START Selection

2.4.4. The participating Investor shall not be responsible for
any costs incurred by the Corporation or any other party as a result of the
participating Investor exercising its rights under this Section 2.4, except for
any legal fees, expenses and selling commissions personally incurred or
contracted for by the participating Investor.
3. Drag-Along Rights.
3.1. Sale of Control. At any time prior to the consummation of the
Corporation's Qualified Public Offering, if the Stockholders holding a majority
of the voting power of the outstanding Fully Diluted Capital Stock of the
Corporation (the "Control Stockholders") shall propose to sell to a third party
that is not an Affiliate of the Company or any Stockholder (a "Sate of Control")
all or substantially all of their Covered Securities (provided that shares
representing at least a majority of the voting power of the Corporation shall
have been transferred), at a purchase price per share not less than 200% of the
Conversion Price, which consideration shall be at least 90% in cash or
securities registered under the Securities Act and listed on a national exchange
or on the Nasdaq National Market, then the Control Stockholders shall have the
right (but not the obligation) to cause each Stockholder to sell or cause to be
sold the same proportionate part of the Covered Securities owned by such
Stockholder as are proposed to be sold by such Control Stockholders, for the
same consideration per Share and otherwise on the same terms and conditions
obtained by such Control Stockholders in the Sale of Control.
3.2. Closing. The closing of any sale under this Section 3 shall be
on a date determined by the Control Stockholders, which date shall not be less
than twenty (20) Business Days after the date the written notice of the Sale of
Control shall be given. A Stockholder participating in the sale pursuant to this
Section shall deliver to the transferee(s) at the closing, one or more
certificates, properly endorsed for transfer or accompanied by stock transfer
powers duly endorsed for transfer, with all stock transfer taxes paid and stamp
affixed, which represent the Covered Securities owned by such Stockholder and
required to be transferred pursuant to Section 3.1 above. In the event that the
Stockholders are required by the Control Stockholders to make any
representations, warranties or indemnities for the benefit of the purchaser in
connection with a Sale of Control, then (x) no Stockholder will be liable for
more than the total net proceeds (net of taxes paid in respect of such proceeds)
received by such Stockholder in connection with such Sale of Control and (y) no
Stockholder shall be required, in its capacity as a Stockholder, to make any
representations or warranties other than representations, warranties and
indemnities made by a Stockholder concerning that Stockholder's valid ownership
of its Covered Securities, free of liens and encumbrances, and that
Stockholder's authority, power and right to enter into and consummate such Sale
of Control, but all Stockholders shall jointly, but subject to the provisions of
the preceding clause (x), provide the indemnities required by the Control
Stockholders relating to the breach of any representation or warranty made by
the Corporation (but not any representation or warranty made by any other
Stockholder). In addition, such Stockholders shall reasonably cooperate in order
to effect the Sale of Control described in this Section 3.2, and the Corporation
and such Stockholders shall provide
11
reasonable assistance to the Control Stockholders in connection with the
preparation of disclosure schedules relating to representations and warranties
to be made to the transferee(s).
4. Registration Rights.
4.1. Demand Registration Rights.

END Selection

#### Problem set:
1) From the stockholder agreement text, return the passage starting with "2.4.4. The participating" and going on through "the participating Investor.".
2) Write the next part of the stockholder agreement text, beginning after its last line.
The items are separate material, unrelated to the stockholder agreement text.

START Data entries

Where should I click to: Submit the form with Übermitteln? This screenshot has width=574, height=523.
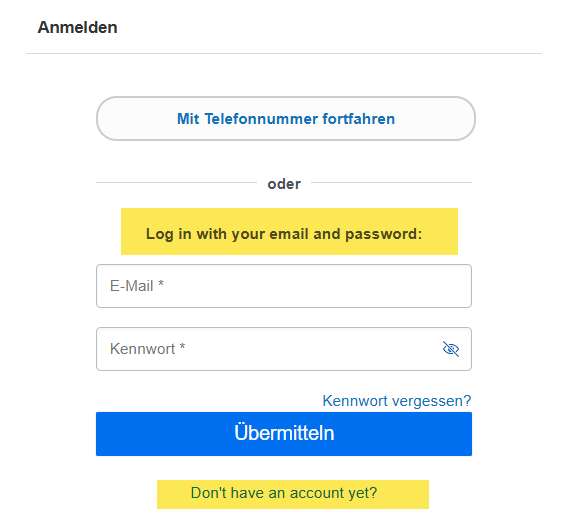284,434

END Data entries
START Data entries

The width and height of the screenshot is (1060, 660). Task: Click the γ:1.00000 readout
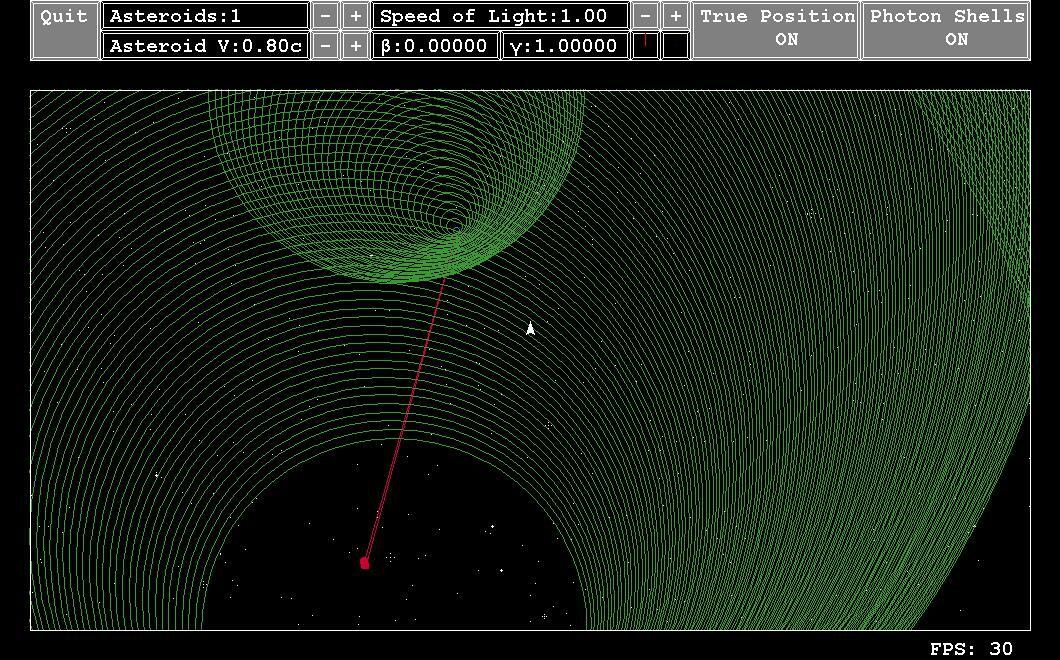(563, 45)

END Data entries

#### Per-task outputs:
1)
2.4.4. The participating Investor shall not be responsible for
any costs incurred by the Corporation or any other party as a result of the
participating Investor exercising its rights under this Section 2.4, except for
any legal fees, expenses and selling commissions personally incurred or
contracted for by the participating Investor.

2)
4.1.1. Demand Registration Rights, (a) The Majority Note
holder Investors shall collectively have the right by written notice at any one
time after the earlier to occur of (i) consummation of an initial public
offering; and (ii) the maturity date of the Convertible Senior Subordinated
Notes to request that the Corporation effect a Registration under the Securities
Act of its shares of Common Stock underlying, or previously converted into
pursuant to the terms of, the Convertible Senior Subordinated Notes; and (b) the
Majority Preferred Investors shall collectively have the right by written notice
at any one time after the earlier to occur of (i) consummation of an initial
public offering; and (ii) September 30, 2009, to request that the Corporation
effect a Registration under the Securities Act of its shares of Common Stock
underlying, or previously converted into pursuant to the terms of, the Series A
Preferred Stock. The Corporation shall use its reasonable best efforts to effect
the Registration under the Securities Act of the Demand Shares that the
Corporation has been so requested by the Investors (the "Demand Stockholders")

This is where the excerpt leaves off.